While working on a quite big web application project, I decided that it could gain a little bit of fresh air by marking some of the pages and controls with the CompilationMode="Never" @Page attribute. So far so good, working as expected and then it happened. A corner case scenario that I am going to explain behaved unexpectedly to put it nicely. This scenario is nested master pages.
A quick teaser before continuing. How deep nesting do you think you could go if you mark the top master page as CompilationMode="Always", and all others beneath it with CompilationMode="Never"? No, its not infinite, or some internal number that ASP.NET has. Its 2. Why? - I have no idea, and I was hoping some of you smart guys could enlighten me?
I have attached a project with 5 nested master pages to demonstrate what I am talking about: Nested Master Pages Web Application Test Project.

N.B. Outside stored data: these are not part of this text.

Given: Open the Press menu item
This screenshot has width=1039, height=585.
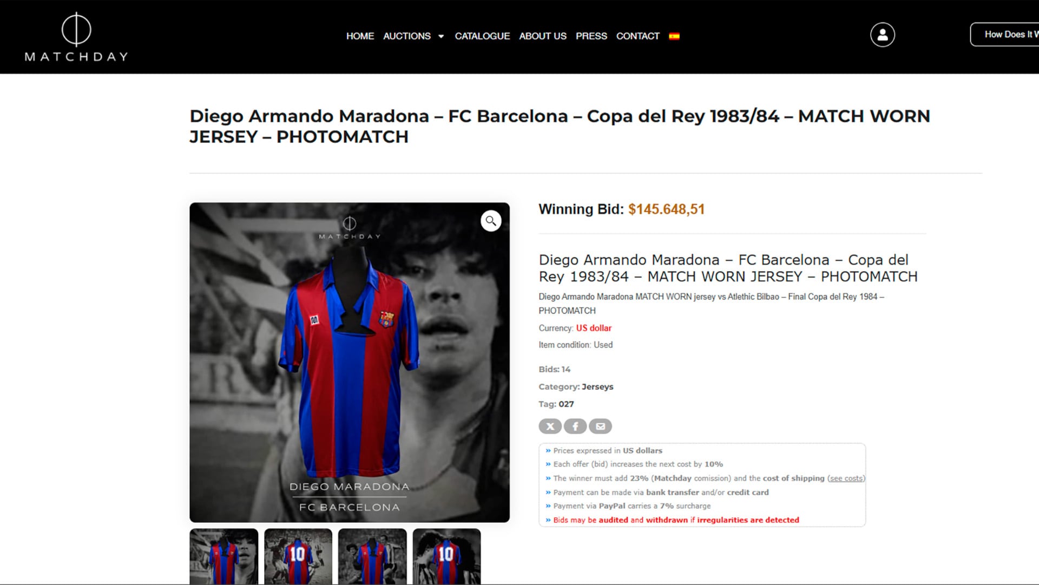Looking at the screenshot, I should click(x=591, y=36).
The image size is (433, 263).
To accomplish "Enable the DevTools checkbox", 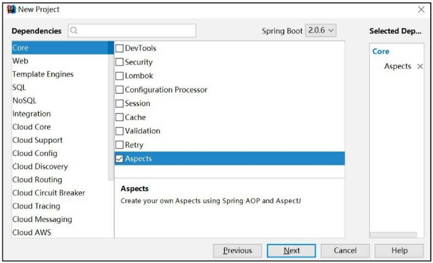I will (119, 49).
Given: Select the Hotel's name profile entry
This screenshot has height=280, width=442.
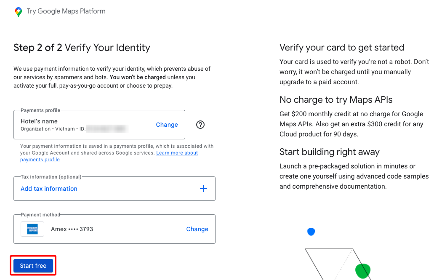Looking at the screenshot, I should 99,125.
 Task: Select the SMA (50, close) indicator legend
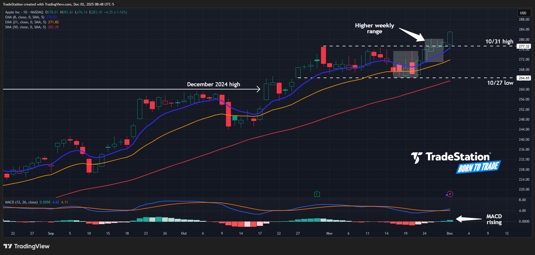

Another corner case that is working unexpectedly as well - if you have 5 nested master pages, change the second to have CompilationMode="Always" and all others to have CompilationMode="Never". You will notice that the 3rd master pages is being applied twice!
Please help me understand if something I am doing is incorrect, or confirm the issue.
ASP.NET Runtime Version: 2.0, .NET: 3.5
EDIT:
The project attached has all master pages set to CompilationMode="Never". The ASPX page displays as desired. Change the first master (Site.master) to have CompilationMode="Always" to see what I am talking about.